Show somebody to something

If this is from Whitman's poem, Song of Myself, the full clause in question is

They ... show me to a cent,

Exactly the value of one and exactly the value of two, and which is ahead

Here "to a cent" is telling how accuately they showed him the the value of things. The direct object (the thing being showed) is "the value of one and ... the value of two". The indirect object (the person seeing the thing being showed) is the narrator.

It means he wasn't shown the value very crudely (i.e. to the nearest dollar, for example), but very accurately, with less than a penny of uncertainty as to the value.

Some similar usages:

Mr. Moneybags knew the value of his company to the dollar.

The carpenter measured the length of the wall to the inch.

This is definition 5 of to at Meriam-Webster.com

  1. used as a function word (1) to indicate the extent or degree (as of completeness or accuracy)...

Show is a bitransitive verb. It isn't that it needs a preposition, exactly; the problem is that it has two objects. One is a person, an experiencer, the audience; and the other is what's being shown to the audience, the show. Prepositions are useful to mark them. For instance, the following two sentences are both grammatical, and both mean the same thing:

  • He showed her the car.
  • He showed the car to her.

Which one to use is up to the speaker, who may prefer either order of objects, or might like one extra, or one fewer, syllables.

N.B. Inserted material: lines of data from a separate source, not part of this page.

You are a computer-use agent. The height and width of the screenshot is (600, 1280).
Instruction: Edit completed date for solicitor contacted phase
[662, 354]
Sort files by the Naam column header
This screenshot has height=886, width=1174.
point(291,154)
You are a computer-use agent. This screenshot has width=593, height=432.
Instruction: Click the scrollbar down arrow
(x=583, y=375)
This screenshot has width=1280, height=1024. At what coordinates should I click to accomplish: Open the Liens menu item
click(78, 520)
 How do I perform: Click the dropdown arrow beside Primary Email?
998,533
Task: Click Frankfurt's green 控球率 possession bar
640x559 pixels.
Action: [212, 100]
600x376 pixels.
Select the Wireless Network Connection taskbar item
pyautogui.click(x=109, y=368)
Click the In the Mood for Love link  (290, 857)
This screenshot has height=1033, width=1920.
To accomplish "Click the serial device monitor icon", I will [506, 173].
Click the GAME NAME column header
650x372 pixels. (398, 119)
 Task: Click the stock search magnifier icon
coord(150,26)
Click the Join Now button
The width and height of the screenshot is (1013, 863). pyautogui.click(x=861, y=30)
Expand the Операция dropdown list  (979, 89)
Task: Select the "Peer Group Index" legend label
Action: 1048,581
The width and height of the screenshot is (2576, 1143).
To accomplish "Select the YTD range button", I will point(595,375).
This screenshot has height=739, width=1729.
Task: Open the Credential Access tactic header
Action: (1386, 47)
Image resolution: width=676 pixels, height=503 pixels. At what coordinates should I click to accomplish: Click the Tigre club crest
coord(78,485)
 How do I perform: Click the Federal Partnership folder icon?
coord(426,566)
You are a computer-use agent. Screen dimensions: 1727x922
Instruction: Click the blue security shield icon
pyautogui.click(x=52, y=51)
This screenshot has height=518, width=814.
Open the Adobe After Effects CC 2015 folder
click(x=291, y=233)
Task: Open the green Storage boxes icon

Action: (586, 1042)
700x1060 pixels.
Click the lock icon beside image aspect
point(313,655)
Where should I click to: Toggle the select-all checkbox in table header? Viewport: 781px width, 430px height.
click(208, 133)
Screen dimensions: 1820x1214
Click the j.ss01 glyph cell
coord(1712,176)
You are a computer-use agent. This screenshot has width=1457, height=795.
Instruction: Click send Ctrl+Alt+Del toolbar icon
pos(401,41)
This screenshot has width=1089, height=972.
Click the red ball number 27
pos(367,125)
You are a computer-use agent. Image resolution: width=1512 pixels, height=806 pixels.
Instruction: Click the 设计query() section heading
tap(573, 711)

There is another idiom with show and to, however, which is merely transitive; it means to guide a person (typically a guest) to a particular location. It takes a personal noun phrase as object and a prepositional phrase with to and a locational noun phrase.

  • He showed her to the Observatory.
  • He showed her to the car.

The last sentence means that he guided her (in person) to the location of the car.